• _ZIEL_:
Sammle aus den folgenden Einträgen jede Zeile, die das Wort „accomplish“ enthält, und gib sie unverändert wieder. Groß- und Kleinschreibung ist dabei zu beachten.

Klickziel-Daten
────────

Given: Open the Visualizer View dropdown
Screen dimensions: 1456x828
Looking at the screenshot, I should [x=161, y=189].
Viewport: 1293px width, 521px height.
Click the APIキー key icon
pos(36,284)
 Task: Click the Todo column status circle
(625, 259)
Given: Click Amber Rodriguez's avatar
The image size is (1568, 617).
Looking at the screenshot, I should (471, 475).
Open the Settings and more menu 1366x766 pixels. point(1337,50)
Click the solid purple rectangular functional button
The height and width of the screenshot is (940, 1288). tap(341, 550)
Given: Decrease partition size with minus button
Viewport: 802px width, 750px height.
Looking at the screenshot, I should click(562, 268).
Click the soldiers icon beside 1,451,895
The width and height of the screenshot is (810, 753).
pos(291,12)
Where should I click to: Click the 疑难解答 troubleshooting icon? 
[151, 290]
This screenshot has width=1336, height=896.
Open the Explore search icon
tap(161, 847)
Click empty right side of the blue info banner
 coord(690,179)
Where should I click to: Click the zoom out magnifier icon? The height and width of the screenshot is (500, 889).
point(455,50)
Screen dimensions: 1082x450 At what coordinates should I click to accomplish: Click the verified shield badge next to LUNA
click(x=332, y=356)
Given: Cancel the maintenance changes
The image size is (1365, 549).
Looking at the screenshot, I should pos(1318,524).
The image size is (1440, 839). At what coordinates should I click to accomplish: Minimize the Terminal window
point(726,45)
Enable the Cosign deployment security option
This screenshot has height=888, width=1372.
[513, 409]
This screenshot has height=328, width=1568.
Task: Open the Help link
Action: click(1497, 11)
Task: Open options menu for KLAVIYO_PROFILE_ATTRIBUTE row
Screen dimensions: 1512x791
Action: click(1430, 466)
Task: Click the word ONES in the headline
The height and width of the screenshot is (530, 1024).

────────

• _LÖSUNG_:
Screen dimensions: 1082x450 At what coordinates should I click to accomplish: Click the verified shield badge next to LUNA
The image size is (1440, 839). At what coordinates should I click to accomplish: Minimize the Terminal window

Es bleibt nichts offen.